Challenge
Render the material below, from the line holding "You are a computer-use" through the line holding "Looking at the", inclusive, as a Markdown table with the columns "Row" and "Content", one numbered row per line, skipping blank lines. Leave the pictures out.

Data for this exercise
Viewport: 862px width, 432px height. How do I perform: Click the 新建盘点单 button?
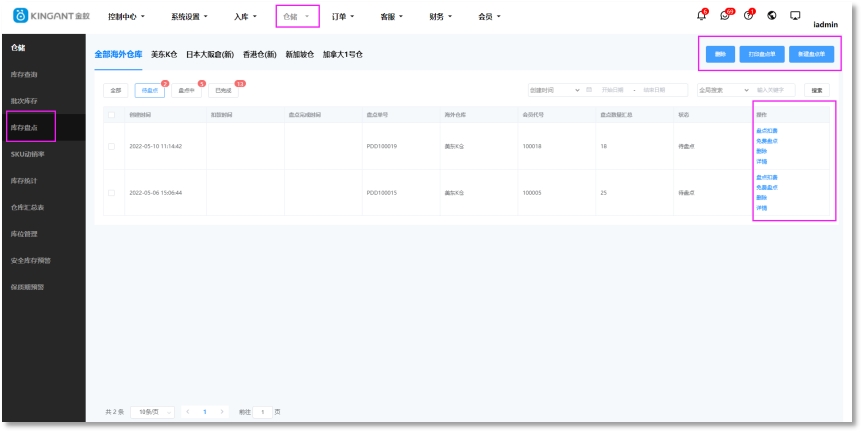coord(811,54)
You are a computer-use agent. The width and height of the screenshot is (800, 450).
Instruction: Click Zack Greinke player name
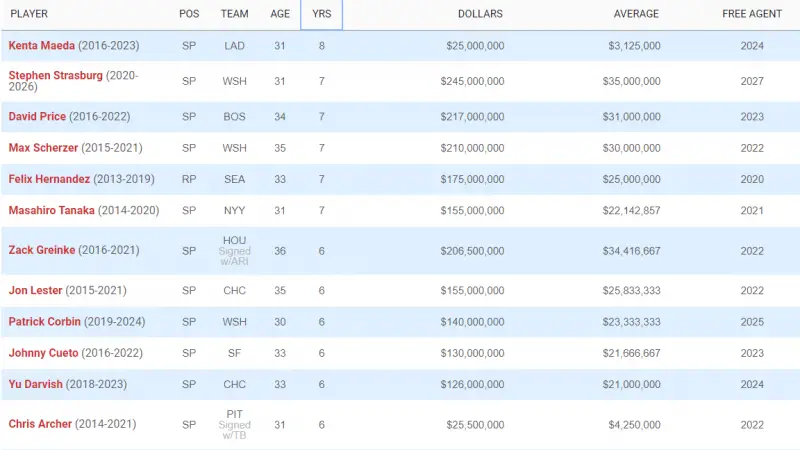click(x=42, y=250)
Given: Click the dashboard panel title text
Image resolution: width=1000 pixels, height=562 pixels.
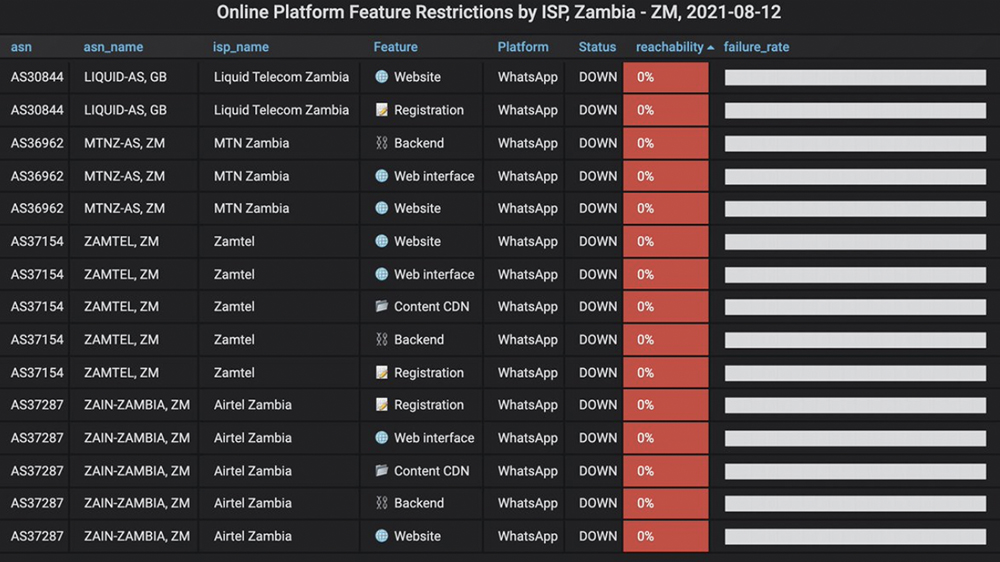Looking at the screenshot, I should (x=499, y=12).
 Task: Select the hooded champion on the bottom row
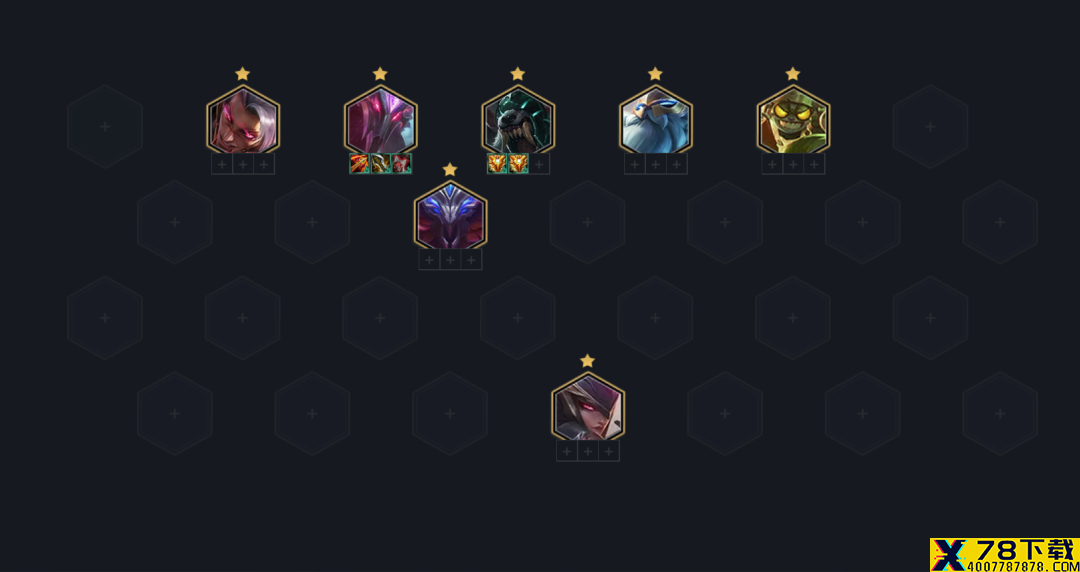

...

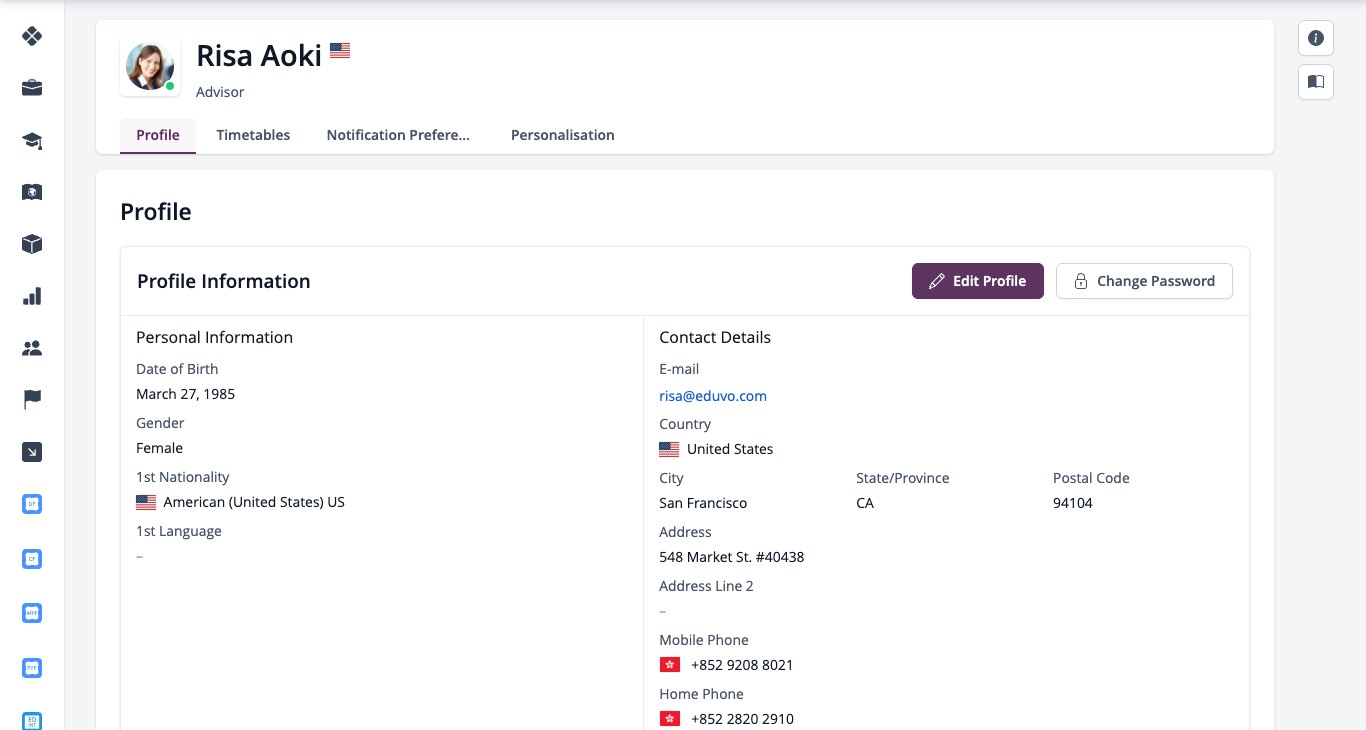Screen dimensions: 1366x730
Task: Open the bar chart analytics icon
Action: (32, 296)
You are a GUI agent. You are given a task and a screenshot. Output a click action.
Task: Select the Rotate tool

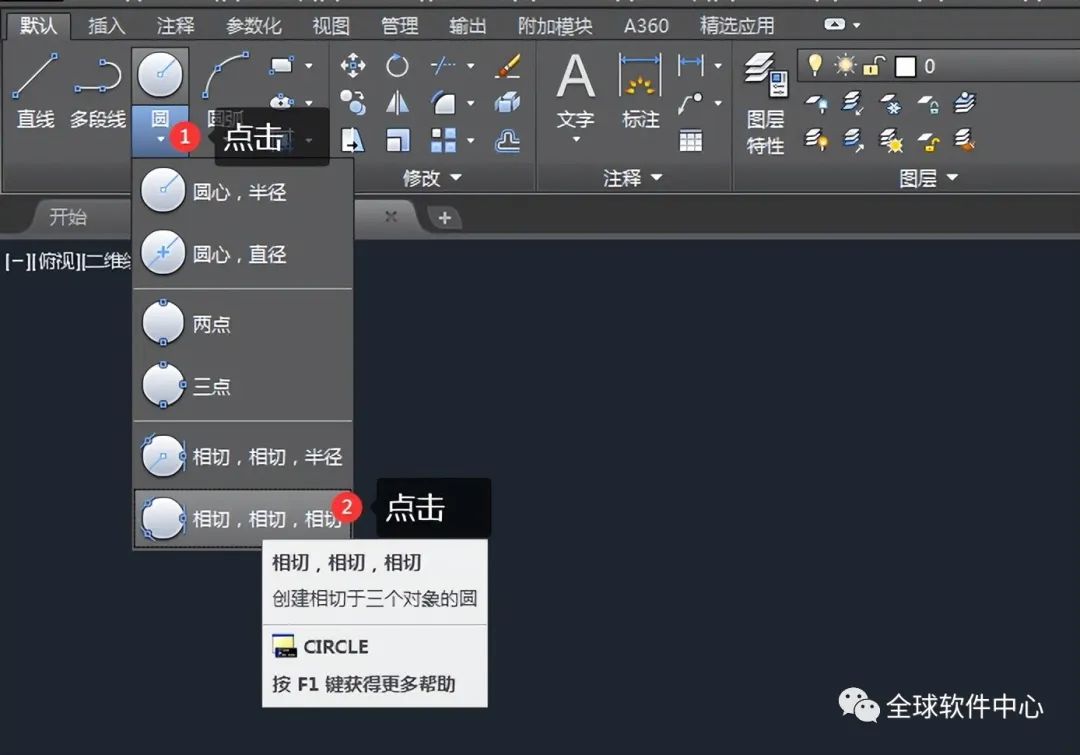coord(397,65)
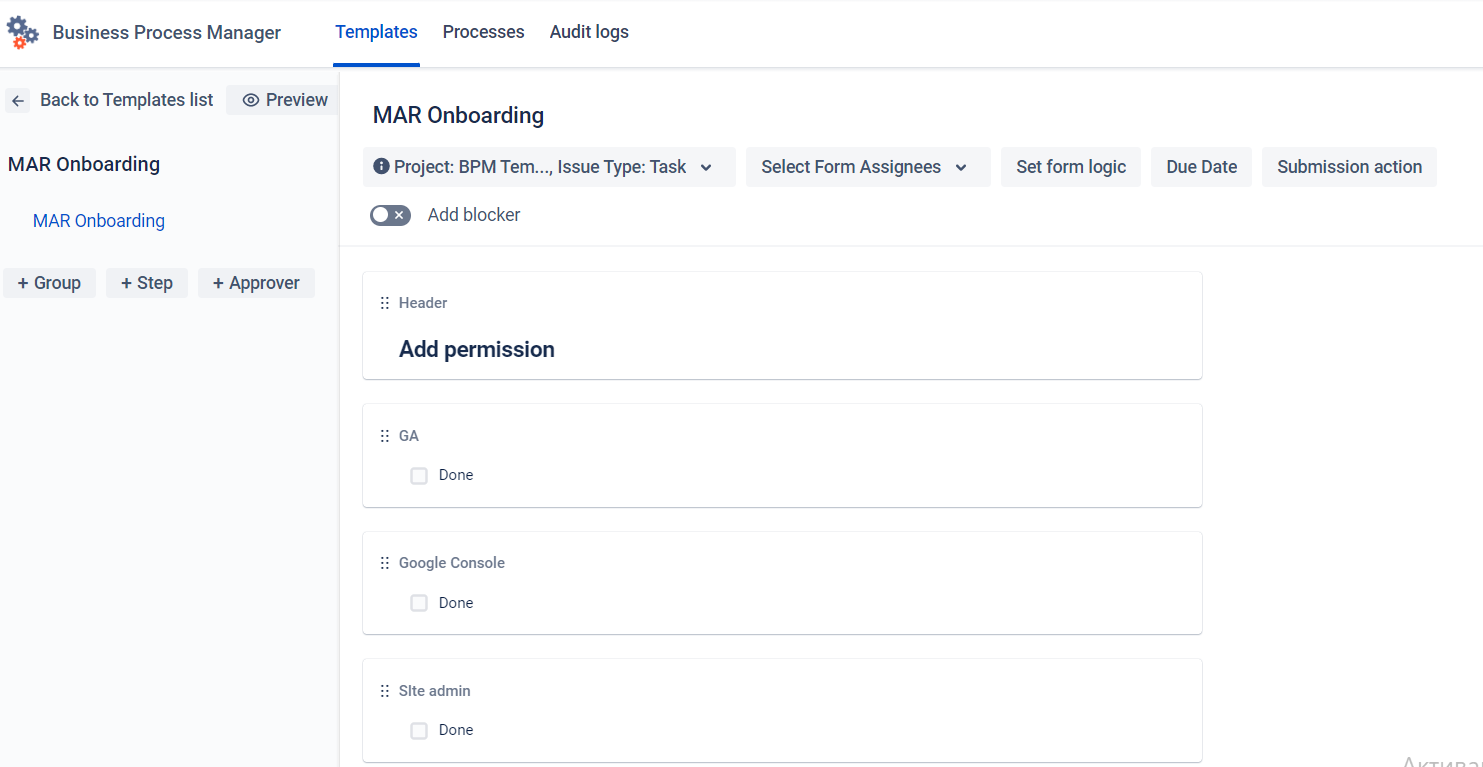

Exercise response
| Row | Content |
|---|---|
| 1 | You are a computer-use agent. The width and height of the screenshot is (800, 450). |
| 2 | Instruction: Click Zack Greinke player name |
| 3 | click(x=42, y=250) |
| 4 | Given: Click the dashboard panel title text |
| 5 | Image resolution: width=1000 pixels, height=562 pixels. |
| 6 | Looking at the screenshot, I should (x=499, y=12). |